We tried various methods of inspecting the file, and eventually found that the flag was being written out one cell at a time within the json data.
Example:
{"AppAccessContext":{"IssuedAtTime":"2023-09-26T01:47:34","UniqueTokenId":"3kVZRE8tFkinHtPA7_EFAA"},"CreationTime":"2023-09-26T01:56:15","Id":"85d29e27-be28-4f2c-96c8-08dbbe33c473","Operation":"New-InboxRule","OrganizationId":"df233d94-fed3-4436-bf9a-a799fb85a159","RecordType":1,"ResultStatus":"True","UserKey":"10032002F222981B","UserType":2,"Version":1,"Workload":"Exchange","ClientIP":"185.73.124.135:19823","ObjectId":"NAMPR10A011.PROD.OUTLOOK.COM\/Microsoft Exchange Hosted Organizations\/M365B132131.onmicrosoft.com\/f757cb79-dd91-4555-a45e-520c2525d932\\f","UserId":"DebraB@M365B132131.OnMicrosoft.com","AppId":"00000002-0000-0ff1-ce00-000000000000","ClientAppId":"","ExternalAccess":false,"OrganizationName":"M365B132131.onmicrosoft.com","OriginatingServer":"CH3PR10MB7864 (15.20.6813.027)","Parameters":[{"Name":"AlwaysDeleteOutlookRulesBlob","Value":"False"},{"Name":"Force","Value":"False"},{"Name":"From","Value":"flag@ctf.com"},{"Name":"MoveToFolder","Value":"Conversation History"},{"Name":"Name","Value":"f"},{"Name":"MarkAsRead","Value":"True"},{"Name":"StopProcessingRules","Value":"True"}],"SessionId":"9dfdecb6-59a0-4714-846e-86c0fc911104"}
{"Name":"Name","Value":"f"}
{"Name":"Name","Value":"l"}
{"Name":"Name","Value":"a"}
Following that, we were able to piece together the flag using google sheets. We first isolated the cells that contained the value ‘{“Name”:“Name”,“Value”:’. Then we used the extensions tab to create the following app script:
function concatenateValuesFromColumn() {
var sheet = SpreadsheetApp.getActiveSpreadsheet().getActiveSheet();
var dataRange = sheet.getRange("A:A"); // This selects the entire column A.

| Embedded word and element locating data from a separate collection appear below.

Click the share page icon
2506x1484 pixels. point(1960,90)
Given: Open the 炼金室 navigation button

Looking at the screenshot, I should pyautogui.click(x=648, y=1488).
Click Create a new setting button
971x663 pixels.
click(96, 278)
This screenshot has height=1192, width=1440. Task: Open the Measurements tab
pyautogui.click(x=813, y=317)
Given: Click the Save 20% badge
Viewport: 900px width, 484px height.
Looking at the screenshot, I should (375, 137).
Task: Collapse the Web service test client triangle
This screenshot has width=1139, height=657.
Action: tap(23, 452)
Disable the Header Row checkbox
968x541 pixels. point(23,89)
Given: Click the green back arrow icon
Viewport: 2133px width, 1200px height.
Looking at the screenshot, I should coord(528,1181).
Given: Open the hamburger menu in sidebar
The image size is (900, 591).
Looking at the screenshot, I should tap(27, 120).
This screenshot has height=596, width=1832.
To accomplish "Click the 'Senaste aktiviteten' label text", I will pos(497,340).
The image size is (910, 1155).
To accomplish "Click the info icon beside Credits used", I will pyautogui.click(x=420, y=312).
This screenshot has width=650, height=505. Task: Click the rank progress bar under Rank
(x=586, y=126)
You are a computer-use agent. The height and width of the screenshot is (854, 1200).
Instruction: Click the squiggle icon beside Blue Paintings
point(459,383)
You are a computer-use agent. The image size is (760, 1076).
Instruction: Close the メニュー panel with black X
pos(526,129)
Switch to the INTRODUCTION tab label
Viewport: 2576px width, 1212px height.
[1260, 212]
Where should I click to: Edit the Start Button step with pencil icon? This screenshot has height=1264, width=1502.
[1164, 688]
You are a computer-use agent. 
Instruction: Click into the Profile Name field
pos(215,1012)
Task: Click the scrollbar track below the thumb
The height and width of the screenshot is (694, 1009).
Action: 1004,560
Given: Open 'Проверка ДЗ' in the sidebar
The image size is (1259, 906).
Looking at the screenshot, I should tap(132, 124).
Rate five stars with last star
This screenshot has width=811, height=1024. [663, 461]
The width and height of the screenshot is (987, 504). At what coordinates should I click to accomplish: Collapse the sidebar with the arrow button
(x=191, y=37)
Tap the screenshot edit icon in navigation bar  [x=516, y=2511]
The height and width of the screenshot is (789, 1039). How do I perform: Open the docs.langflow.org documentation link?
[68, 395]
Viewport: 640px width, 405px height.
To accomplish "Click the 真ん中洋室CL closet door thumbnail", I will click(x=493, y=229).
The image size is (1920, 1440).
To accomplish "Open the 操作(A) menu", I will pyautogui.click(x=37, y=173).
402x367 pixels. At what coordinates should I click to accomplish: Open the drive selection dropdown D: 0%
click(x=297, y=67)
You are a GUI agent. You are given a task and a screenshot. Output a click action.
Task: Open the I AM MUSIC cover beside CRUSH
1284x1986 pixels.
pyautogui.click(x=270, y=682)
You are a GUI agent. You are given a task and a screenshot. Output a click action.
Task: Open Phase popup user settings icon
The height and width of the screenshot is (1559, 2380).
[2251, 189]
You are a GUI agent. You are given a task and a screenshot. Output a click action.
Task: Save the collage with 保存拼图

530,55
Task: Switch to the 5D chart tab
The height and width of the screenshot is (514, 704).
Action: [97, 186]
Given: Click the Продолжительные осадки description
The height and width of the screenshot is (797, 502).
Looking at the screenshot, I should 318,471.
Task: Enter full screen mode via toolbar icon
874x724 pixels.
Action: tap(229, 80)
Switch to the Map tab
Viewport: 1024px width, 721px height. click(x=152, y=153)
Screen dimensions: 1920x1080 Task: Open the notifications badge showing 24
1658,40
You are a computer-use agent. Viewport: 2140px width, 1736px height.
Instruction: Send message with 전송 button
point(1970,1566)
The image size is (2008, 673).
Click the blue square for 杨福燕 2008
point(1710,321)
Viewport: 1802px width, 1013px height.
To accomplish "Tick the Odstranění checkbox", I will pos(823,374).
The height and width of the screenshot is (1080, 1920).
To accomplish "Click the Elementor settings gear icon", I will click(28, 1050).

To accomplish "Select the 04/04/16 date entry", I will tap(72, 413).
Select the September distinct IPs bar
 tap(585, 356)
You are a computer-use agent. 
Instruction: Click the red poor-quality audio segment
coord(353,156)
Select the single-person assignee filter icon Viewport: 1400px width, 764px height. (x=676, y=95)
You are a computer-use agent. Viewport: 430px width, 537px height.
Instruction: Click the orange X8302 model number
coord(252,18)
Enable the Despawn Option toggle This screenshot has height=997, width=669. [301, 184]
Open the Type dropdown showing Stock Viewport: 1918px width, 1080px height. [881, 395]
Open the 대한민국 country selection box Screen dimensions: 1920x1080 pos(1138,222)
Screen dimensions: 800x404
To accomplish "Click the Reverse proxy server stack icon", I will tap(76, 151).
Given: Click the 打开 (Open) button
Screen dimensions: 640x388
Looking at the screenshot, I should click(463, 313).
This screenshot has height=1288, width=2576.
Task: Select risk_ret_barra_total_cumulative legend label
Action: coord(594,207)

var data = dataRange.getValues();
var concatenatedValue = "";
for (var i = 0; i < data.length; i++) {
var cellData = data[i][0];
var match = /{"Name":"Name","Value":"(.*?)"/.exec(cellData);
if (match) {
concatenatedValue += match[1] ;
}
}
concatenatedValue = concatenatedValue.slice(0, -2); // Remove the trailing comma and space.
sheet.getRange("B145").setValue(concatenatedValue); // Change to the cell where you want the concatenated value.
}
This caused the flag to be printed in one column!